You are viewing a plain text version of this content. The canonical link for it is here.
Posted to user@nutch.apache.org by Dinçer Kavraal <dk...@gmail.com> on 2011/08/02 00:17:28 UTC
redirect and cookie
Hi, (USING: nutch 1.3 on Ubuntu 11.04 - 2.6.38-10-generic-pae)
I would like to crawl a news site and having troubles with cookie support
(which haven't undestood well enough yet).
Here is the status of the project... When I crawl the URLs I get this
message in the log of nutch (also in console):
> Skipping http://ntvmsnbc.com/id/25237248 as content is not fetched
successfully
> Skipping http://ntvmsnbc.com/id/25237249 as content is not fetched
successfully
> Skipping http://ntvmsnbc.com/id/25237253 as content is not fetched
successfully
I have looked up the segments dump and saw that the site would like to
redirect the client to an address which sets a cookie and falls back to the
same address and shows the content. To clearify:
1. clients tries the address: http://ntvmsnbc.com/id/25237248
2. address sends a Location header for redirection to:
http://www.ntvmsnbc.com/redirect.aspx?to=http%3a%2f%2fwww.ntvmsnbc.com%2fid%2f25237248%2f&from=http%3a%2f%2fntvmsnbc.com%2fid%2f25237248%2f&mskey=323dcf07efd1a45a3851a0199679e65e
3. this address sets a cookie and redirects the user back to original
address requested: http://ntvmsnbc.com/id/25237248
4. the content is shown this time
with the standart configuration, I cannot get any content at all. I thought
I should try to accept cookies. However, *I don't know how to accept cookies
yet*. My settings work for other sites which not requires cookies.
I tried to change in nutch-default.xml as:
http.redirect.max = 5
http.useHttp11 = true
plugin.includes
= protocol-httpclient|urlfilter-regex|parse-(html|tika)|index-(basic|anchor)|scoring-opic|urlnormalizer-(pass|regex|basic)
Do you think something goes wrong with my config?
Appreciate any ideas,
Dincer
Re: redirect and cookie
Posted by Dinçer Kavraal <dk...@gmail.com>.

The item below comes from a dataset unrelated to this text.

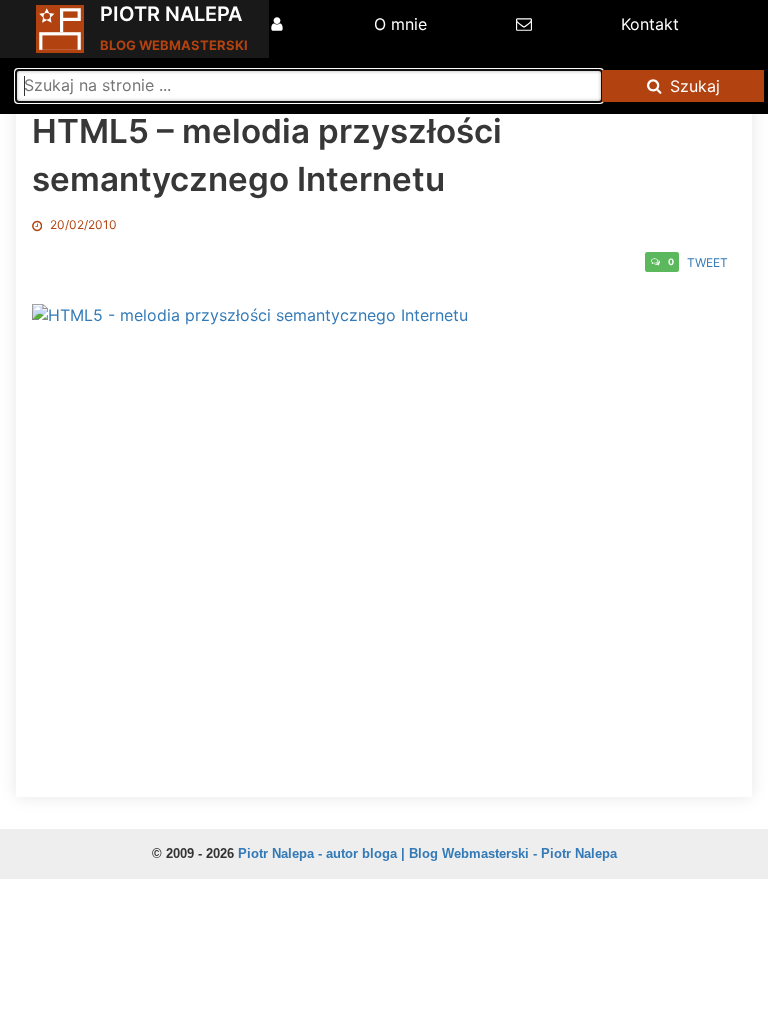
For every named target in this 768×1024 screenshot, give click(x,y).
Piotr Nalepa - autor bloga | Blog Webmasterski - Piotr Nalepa (427, 853)
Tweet (707, 262)
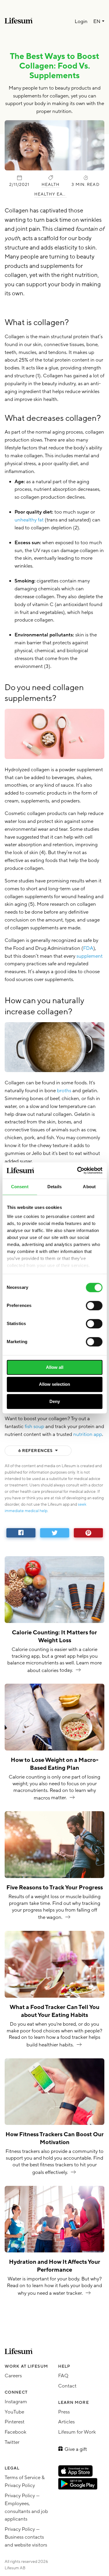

For whom it might concern,
I have achieved my solution to override the protocol-http plugin to send an
additional header like:
"Cookie: mycookie=1"
Regards.
2011/8/2 Dinçer Kavraal <dk...@gmail.com>
> Hi, (USING: nutch 1.3 on Ubuntu 11.04 - 2.6.38-10-generic-pae)
>
> I would like to crawl a news site and having troubles with cookie support
> (which haven't undestood well enough yet).
>
> Here is the status of the project... When I crawl the URLs I get this
> message in the log of nutch (also in console):
> > Skipping http://ntvmsnbc.com/id/25237248 as content is not fetched
> successfully
> > Skipping http://ntvmsnbc.com/id/25237249 as content is not fetched
> successfully
> > Skipping http://ntvmsnbc.com/id/25237253 as content is not fetched
> successfully
>
>
> I have looked up the segments dump and saw that the site would like to
> redirect the client to an address which sets a cookie and falls back to the
> same address and shows the content. To clearify:
> 1. clients tries the address: http://ntvmsnbc.com/id/25237248
> 2. address sends a Location header for redirection to:
> http://www.ntvmsnbc.com/redirect.aspx?to=http%3a%2f%2fwww.ntvmsnbc.com%2fid%2f25237248%2f&from=http%3a%2f%2fntvmsnbc.com%2fid%2f25237248%2f&mskey=323dcf07efd1a45a3851a0199679e65e
> 3. this address sets a cookie and redirects the user back to original
> address requested: http://ntvmsnbc.com/id/25237248
> 4. the content is shown this time
>
> with the standart configuration, I cannot get any content at all. I thought
> I should try to accept cookies. However, *I don't know how to accept
> cookies yet*. My settings work for other sites which not requires
> cookies.
>
> I tried to change in nutch-default.xml as:
> http.redirect.max = 5
> http.useHttp11 = true
> plugin.includes
> = protocol-httpclient|urlfilter-regex|parse-(html|tika)|index-(basic|anchor)|scoring-opic|urlnormalizer-(pass|regex|basic)
>
> Do you think something goes wrong with my config?
>
> Appreciate any ideas,
> Dincer
>